Enquanto isso, nos piquetes, nas assembleias e nas passeatas, os trabalhadores tentam passar a verdade dos fatos, sem conseguir. Não se espantem se vier a prisão de lideranças, a destruição financeira do sindicato e a demissão de alguns trabalhadores para servir como modelo à massa. Esse é o modus operandi da chamada classe dominante.  Empunham o medo e tratam de sacrificar os corpos dos trabalhadores no altar do capital. Abrem suas entranhas e dizem: olhem aí as vísceras dos privilegiados. E as gentes ao redor olham, sem nada ver, mas fingindo ver.

A verdade sobre a Comcap é uma só: esta é uma empresa pública que presta um serviço de alta qualidade, com trabalhadores qualificados que conquistaram direitos ao longo dos anos, justamente por sua qualidade e por sua capacidade de luta. O quadro da Comcap é um quadro temido pelos dirigentes, porque os trabalhadores são organizados e conscientes do seu papel. Essa é uma gente perigosa para os que dominam, e por isso precisam ter a crista abaixada. Portanto, o que vimos agora é mesma velha luta entre aqueles que sugam a energia das pessoas para enriquecer sem esforço, e os que vendem sua força de trabalho por não terem como seus, os meios de produção. A luta de classe. Isso não é uma ciranda. É peleia dura e tem consequências. Ora a gente perde, ora a gente ganha.

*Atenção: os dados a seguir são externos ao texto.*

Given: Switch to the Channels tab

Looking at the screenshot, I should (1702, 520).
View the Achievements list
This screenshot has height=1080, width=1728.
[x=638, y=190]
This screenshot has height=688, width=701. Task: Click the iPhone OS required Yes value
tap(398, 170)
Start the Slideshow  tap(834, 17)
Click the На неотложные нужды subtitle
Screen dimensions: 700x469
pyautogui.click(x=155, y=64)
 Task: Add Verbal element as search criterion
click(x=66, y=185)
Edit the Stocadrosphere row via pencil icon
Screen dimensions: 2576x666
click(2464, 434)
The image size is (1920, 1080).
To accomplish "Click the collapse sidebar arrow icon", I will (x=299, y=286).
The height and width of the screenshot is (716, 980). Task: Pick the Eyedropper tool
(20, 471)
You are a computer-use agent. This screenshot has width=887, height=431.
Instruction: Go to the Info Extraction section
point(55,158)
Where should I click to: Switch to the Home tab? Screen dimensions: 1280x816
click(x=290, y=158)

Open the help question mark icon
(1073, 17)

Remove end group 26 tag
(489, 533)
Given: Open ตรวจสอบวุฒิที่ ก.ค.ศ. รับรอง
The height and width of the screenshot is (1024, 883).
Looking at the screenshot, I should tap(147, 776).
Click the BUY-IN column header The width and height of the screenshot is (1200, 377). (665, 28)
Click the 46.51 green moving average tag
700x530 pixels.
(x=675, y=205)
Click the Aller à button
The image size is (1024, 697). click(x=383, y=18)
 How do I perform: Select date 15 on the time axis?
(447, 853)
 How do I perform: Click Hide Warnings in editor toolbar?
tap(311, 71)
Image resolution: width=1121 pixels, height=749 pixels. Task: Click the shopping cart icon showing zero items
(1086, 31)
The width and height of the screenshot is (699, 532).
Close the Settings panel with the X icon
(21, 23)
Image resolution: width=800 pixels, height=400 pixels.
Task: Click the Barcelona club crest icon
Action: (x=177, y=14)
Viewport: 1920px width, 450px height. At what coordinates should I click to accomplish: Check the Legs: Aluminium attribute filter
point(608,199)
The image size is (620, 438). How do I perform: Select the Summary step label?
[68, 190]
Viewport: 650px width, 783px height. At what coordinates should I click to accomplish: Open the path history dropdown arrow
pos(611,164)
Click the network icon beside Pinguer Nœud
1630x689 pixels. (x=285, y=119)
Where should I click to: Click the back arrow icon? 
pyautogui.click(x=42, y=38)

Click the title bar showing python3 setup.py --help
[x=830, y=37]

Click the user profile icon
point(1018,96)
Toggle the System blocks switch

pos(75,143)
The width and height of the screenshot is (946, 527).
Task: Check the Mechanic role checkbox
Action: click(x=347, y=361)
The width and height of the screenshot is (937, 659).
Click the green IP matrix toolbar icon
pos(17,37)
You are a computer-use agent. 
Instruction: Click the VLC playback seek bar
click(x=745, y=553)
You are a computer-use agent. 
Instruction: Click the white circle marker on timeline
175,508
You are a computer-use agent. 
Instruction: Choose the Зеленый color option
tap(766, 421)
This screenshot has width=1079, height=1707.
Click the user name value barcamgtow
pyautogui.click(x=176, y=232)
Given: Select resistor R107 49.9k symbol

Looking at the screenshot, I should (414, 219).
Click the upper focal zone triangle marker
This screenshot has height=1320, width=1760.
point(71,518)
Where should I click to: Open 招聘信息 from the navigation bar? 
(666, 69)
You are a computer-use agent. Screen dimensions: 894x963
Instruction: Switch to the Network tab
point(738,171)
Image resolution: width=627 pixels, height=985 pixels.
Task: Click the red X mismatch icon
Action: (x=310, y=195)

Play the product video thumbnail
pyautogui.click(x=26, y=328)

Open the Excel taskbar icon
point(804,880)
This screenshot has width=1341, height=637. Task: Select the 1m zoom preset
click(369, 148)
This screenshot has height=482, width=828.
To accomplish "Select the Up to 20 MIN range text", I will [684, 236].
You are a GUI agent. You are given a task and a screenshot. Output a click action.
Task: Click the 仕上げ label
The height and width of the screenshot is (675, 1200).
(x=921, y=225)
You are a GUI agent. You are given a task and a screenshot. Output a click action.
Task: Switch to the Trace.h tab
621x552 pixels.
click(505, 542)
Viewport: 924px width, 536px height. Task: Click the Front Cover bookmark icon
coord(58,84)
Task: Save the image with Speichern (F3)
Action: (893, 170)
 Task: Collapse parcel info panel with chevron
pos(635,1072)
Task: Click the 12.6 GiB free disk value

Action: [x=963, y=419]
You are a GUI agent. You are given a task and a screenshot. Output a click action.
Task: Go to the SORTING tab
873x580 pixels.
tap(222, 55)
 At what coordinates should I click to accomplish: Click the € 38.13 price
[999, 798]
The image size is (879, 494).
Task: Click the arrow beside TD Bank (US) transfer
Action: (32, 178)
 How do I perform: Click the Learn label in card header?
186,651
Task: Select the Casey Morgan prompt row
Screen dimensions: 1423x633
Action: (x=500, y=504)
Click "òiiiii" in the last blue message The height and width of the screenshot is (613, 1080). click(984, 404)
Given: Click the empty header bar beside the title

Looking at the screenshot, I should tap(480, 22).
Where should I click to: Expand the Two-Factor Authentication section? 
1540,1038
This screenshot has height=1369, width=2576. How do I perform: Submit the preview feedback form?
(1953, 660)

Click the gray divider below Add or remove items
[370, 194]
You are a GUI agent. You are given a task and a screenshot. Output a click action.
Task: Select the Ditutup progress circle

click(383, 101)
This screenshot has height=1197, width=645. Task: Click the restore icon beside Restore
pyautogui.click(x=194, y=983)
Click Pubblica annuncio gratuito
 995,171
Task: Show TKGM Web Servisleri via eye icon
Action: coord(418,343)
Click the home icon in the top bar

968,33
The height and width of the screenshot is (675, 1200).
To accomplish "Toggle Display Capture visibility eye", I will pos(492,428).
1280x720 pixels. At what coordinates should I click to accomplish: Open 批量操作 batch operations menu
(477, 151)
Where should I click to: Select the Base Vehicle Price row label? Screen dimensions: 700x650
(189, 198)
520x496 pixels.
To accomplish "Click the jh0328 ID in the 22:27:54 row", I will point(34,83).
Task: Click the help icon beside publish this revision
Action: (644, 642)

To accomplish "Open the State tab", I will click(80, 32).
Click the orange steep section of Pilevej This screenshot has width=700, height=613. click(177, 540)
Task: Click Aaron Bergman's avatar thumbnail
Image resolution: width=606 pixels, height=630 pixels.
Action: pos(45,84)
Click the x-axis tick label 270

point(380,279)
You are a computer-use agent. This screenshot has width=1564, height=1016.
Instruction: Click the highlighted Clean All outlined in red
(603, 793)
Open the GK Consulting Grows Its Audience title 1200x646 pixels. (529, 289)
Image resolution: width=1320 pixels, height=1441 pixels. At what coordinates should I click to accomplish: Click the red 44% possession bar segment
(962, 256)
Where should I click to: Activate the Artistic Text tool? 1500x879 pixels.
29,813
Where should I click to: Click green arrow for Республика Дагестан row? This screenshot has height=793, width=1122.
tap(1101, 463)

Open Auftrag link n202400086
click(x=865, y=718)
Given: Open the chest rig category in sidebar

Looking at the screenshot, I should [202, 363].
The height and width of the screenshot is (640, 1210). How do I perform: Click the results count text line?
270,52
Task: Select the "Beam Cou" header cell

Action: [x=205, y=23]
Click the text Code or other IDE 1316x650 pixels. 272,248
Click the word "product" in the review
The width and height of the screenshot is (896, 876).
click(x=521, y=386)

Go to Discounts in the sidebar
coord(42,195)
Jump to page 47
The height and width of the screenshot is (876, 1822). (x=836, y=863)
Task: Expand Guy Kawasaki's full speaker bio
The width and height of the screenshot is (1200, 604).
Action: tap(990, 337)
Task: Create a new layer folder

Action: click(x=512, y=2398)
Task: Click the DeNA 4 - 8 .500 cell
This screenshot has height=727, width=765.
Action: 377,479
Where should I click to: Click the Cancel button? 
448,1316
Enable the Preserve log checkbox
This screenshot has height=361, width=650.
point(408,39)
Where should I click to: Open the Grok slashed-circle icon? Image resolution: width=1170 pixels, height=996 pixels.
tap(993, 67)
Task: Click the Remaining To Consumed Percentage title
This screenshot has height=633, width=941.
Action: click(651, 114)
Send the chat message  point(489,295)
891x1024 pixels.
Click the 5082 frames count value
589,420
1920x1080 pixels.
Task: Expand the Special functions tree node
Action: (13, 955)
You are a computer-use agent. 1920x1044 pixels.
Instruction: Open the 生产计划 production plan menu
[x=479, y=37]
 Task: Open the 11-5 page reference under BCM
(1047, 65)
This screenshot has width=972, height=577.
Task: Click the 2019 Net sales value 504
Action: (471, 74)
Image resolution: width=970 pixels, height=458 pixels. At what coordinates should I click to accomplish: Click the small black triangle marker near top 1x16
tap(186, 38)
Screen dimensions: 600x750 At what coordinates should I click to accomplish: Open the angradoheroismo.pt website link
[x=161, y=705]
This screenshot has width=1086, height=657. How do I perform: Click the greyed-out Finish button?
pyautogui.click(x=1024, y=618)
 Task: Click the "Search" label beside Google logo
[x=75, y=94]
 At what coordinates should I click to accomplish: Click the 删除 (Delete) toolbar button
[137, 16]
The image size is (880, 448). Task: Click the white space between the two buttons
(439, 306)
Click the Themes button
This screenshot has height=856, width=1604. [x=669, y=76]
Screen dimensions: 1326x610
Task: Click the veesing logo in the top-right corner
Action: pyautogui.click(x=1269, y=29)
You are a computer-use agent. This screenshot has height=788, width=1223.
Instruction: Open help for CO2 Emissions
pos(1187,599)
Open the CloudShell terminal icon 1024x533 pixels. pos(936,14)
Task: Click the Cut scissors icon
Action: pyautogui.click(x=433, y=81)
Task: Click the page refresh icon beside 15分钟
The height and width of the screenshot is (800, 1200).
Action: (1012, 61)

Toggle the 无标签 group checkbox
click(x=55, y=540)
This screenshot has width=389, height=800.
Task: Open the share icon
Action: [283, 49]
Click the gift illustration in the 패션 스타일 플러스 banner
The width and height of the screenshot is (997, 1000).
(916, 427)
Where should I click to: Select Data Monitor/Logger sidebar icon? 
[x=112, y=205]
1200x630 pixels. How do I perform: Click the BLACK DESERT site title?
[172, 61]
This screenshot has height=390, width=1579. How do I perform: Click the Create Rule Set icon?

Os trabalhadores esperam que a prefeitura apresente uma proposta nessa segunda-feira. Talvez essa proposta não venha e venham as demissões. Talvez a batalha seja perdida e a Comcap seja privatizada. Se isso acontecer os trabalhadores, com muita dor encontrarão novos caminhos. Mas, a cidade, essa não. Essa perde para sempre e com ela, todos nós.

Por isso que conhecer a verdade é importante. Para que a cidade possa se juntar à essa luta e não permitir a destruição da Comcap. O serviço público, com todas as suas mazelas, ainda é o que temos de melhor e é o que garante que tanto o milionário da beira-mar, quanto o morador da comunidade empobrecida que fica lá onde o judas perdeu as botas, tenham seu lixo recolhido. Pensem nisso antes de acreditar na histeria borra-botas dos colunistas da televisão e das redes sociais.

A verdade está lá fora. A verdade está na assembleia dos trabalhadores, no sindicato, na boleia e na traseira do caminhão do lixo.

Todo apoio aos trabalhadores e trabalhadoras da Comcap. A luta é sempre vitória. É justamente nessa hora que nos transformamos no corpo necessário, o corpo da classe trabalhadora, que é nossa mais legítima morada. A caminhada desse domingo reuniu mais de cinco mil pessoas. Assim, unidos, vencemos.



2 comentários:

Tiago disse...

Ótima análise! Precisamos ter esperança e lutar sempre.

Vera Bazzo disse...

Excelente texto. Disse tudo e algo mais. Obrigada pela aula de política e de humanidade.
Todo o apoio à luta dos companheiros e das companheiras da Comcap.
Florianópolis precisa de seu competente trabalho. Nós precisamos de cada um e de cada uma de vocês.Somos grat@s por seu trabalho!
Por uma Florianópolis limpa e humana - A Comcap precisa continuar pública e de qualidade!